Directive » Rewrite all of the records below, changing "GUI agent" to "screen agent" wherever it appears and keeping every other line the same.
— START OF Stored records —
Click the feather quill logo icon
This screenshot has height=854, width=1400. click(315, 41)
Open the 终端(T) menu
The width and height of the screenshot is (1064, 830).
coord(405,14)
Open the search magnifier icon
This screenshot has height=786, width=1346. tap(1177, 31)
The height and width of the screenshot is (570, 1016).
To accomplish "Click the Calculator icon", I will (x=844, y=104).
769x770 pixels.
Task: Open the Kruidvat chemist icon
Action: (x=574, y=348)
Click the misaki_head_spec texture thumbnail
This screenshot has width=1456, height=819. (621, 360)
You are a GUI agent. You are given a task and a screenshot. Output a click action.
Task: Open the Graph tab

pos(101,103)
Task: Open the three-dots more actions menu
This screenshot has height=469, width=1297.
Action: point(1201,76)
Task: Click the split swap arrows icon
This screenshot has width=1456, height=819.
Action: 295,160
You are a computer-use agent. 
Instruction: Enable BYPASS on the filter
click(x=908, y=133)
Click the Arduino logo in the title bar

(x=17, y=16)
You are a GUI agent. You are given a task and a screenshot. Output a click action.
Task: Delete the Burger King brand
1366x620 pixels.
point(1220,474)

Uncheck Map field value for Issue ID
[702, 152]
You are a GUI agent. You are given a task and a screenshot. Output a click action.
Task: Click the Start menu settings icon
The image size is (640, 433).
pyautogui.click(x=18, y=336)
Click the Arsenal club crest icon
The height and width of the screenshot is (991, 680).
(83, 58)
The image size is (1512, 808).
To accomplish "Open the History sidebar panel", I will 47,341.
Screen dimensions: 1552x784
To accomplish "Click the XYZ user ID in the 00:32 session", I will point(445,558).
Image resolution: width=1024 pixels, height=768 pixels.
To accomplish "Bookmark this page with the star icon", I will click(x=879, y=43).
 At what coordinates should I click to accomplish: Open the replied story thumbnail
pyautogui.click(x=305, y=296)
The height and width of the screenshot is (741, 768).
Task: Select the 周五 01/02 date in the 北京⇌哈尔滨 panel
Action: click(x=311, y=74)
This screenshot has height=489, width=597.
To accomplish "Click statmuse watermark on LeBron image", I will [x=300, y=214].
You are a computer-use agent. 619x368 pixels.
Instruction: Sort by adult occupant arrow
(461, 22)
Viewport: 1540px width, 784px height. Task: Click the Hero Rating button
— END OF Stored records —
Written solution »
Click the feather quill logo icon
This screenshot has height=854, width=1400. click(315, 41)
Open the 终端(T) menu
The width and height of the screenshot is (1064, 830).
coord(405,14)
Open the search magnifier icon
This screenshot has height=786, width=1346. tap(1177, 31)
The height and width of the screenshot is (570, 1016).
To accomplish "Click the Calculator icon", I will (x=844, y=104).
769x770 pixels.
Task: Open the Kruidvat chemist icon
Action: (x=574, y=348)
Click the misaki_head_spec texture thumbnail
This screenshot has width=1456, height=819. (621, 360)
You are a screen agent. You are given a task and a screenshot. Output a click action.
Task: Open the Graph tab

pos(101,103)
Task: Open the three-dots more actions menu
This screenshot has height=469, width=1297.
Action: point(1201,76)
Task: Click the split swap arrows icon
This screenshot has width=1456, height=819.
Action: 295,160
You are a computer-use agent. 
Instruction: Enable BYPASS on the filter
click(x=908, y=133)
Click the Arduino logo in the title bar

(x=17, y=16)
You are a screen agent. You are given a task and a screenshot. Output a click action.
Task: Delete the Burger King brand
1366x620 pixels.
point(1220,474)

Uncheck Map field value for Issue ID
[702, 152]
You are a screen agent. You are given a task and a screenshot. Output a click action.
Task: Click the Start menu settings icon
The image size is (640, 433).
pyautogui.click(x=18, y=336)
Click the Arsenal club crest icon
The height and width of the screenshot is (991, 680).
(83, 58)
The image size is (1512, 808).
To accomplish "Open the History sidebar panel", I will 47,341.
Screen dimensions: 1552x784
To accomplish "Click the XYZ user ID in the 00:32 session", I will point(445,558).
Image resolution: width=1024 pixels, height=768 pixels.
To accomplish "Bookmark this page with the star icon", I will click(x=879, y=43).
 At what coordinates should I click to accomplish: Open the replied story thumbnail
pyautogui.click(x=305, y=296)
The height and width of the screenshot is (741, 768).
Task: Select the 周五 01/02 date in the 北京⇌哈尔滨 panel
Action: click(x=311, y=74)
This screenshot has height=489, width=597.
To accomplish "Click statmuse watermark on LeBron image", I will [x=300, y=214].
You are a computer-use agent. 619x368 pixels.
Instruction: Sort by adult occupant arrow
(461, 22)
Viewport: 1540px width, 784px height. Task: Click the Hero Rating button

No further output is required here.